Link to: Overfitting to theories of overfitting

Summary

This bias-variance decomposition is always true for the squared loss. It’s just defining things in a clever way where when you expand the squares, the cross terms cancel because expressions have zero mean. The way the decomposition is interpreted in ESL is that more complex models have lower “bias” because they can fit more complex patterns but more “variance” because they are more sensitive to changes in data.

However, this decomposition is not a tradeoff because there is nothing that suggests these terms need to trade off. No fundamental law of functional analysis says that if one term is small, the other is large. In fact, there’s nothing that prevents both terms from being zero. I can certainly build models where some have low bias and high variance, some have high variance and low bias, and some are just right. It all depends on how you define the models and their complexity.

…

The advice people draw from the bias-variance boogeyman is downright harmful. Models with lots of parameters can be good, even for tabular data.
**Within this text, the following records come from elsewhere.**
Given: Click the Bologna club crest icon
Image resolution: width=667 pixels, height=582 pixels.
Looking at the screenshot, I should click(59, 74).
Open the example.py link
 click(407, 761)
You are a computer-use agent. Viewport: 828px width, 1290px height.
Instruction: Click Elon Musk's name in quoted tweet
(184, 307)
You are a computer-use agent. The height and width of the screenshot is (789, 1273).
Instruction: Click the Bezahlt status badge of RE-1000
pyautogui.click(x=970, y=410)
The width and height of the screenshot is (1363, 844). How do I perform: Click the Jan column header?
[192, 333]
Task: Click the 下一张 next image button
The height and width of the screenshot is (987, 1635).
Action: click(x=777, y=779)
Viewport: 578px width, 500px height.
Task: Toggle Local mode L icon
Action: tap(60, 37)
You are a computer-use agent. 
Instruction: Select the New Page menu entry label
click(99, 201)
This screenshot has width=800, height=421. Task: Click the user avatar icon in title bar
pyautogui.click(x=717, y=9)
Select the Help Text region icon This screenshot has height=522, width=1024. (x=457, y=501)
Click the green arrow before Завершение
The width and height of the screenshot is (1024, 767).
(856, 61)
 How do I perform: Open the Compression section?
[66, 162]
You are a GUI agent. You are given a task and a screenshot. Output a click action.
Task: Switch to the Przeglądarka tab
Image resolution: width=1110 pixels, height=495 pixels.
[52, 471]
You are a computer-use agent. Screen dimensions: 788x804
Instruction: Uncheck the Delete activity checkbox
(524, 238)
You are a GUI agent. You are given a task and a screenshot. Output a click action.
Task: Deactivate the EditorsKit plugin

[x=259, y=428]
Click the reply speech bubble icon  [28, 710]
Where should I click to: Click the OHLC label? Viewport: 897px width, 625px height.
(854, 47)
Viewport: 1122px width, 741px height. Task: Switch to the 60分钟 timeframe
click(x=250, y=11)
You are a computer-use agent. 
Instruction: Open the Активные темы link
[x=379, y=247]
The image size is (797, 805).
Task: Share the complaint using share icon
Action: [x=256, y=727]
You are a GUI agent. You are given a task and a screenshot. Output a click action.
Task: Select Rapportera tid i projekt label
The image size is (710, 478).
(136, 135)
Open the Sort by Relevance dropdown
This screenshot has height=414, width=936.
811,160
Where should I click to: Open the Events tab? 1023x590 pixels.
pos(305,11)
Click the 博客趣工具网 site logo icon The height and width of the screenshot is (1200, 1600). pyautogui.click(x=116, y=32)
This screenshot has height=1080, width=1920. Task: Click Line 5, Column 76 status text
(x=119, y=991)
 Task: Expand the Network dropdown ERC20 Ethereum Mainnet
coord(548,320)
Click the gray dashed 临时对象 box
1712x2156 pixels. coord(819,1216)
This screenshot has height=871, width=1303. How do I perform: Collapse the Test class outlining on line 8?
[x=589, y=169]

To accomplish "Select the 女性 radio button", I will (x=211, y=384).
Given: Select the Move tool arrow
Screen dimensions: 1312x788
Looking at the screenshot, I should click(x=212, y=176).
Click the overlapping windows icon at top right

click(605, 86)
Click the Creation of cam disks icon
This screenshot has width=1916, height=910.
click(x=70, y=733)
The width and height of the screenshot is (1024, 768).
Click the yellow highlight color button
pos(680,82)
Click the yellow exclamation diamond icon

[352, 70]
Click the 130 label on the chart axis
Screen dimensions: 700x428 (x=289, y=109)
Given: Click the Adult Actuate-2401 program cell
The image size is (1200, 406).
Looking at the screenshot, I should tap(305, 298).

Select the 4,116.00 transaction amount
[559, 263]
Boosting works, folks! Big neural nets generalize well. Don’t tell people that you need fewer parameters than data points. Don’t tell people that there is some spooky model complexity lurking around every corner.

Use a test set to select among the models that fit your training data well. It’s not that complicated.

The author gives practical advice in another blog post:

The main goal of applied math is to guide practice. We want theories that, while not perfect, give reasonable guidelines. But the advice from generalization theory just seems bad. I swear that all of the following bullets were lessons from my first ML class 20 years ago and are still common in popular textbooks:

If you perfectly interpolate your training data, you won’t generalize.

High-capacity models don’t generalize.

You have to regularize to get good test error.

Some in-sample errors can reduce out-of-sample error.

Good prediction balances bias and variance.

You shouldn’t evaluate a holdout set too many times or you’ll overfit

This is all terrible advice!

…

What does “work” in practice? It’s hard to argue against this four-step procedure:

Collect as large a data set as you can

Split this data set into a training set and a test set

Find as many models as you can that interpolate the training set

Of all of these models, choose the model that minimizes the error on the test set

This method has been tried and true since 1962. You can say that step 4 is justified by the law of large numbers. Maybe that’s right. But there’s still a lot of magic happening in step 3.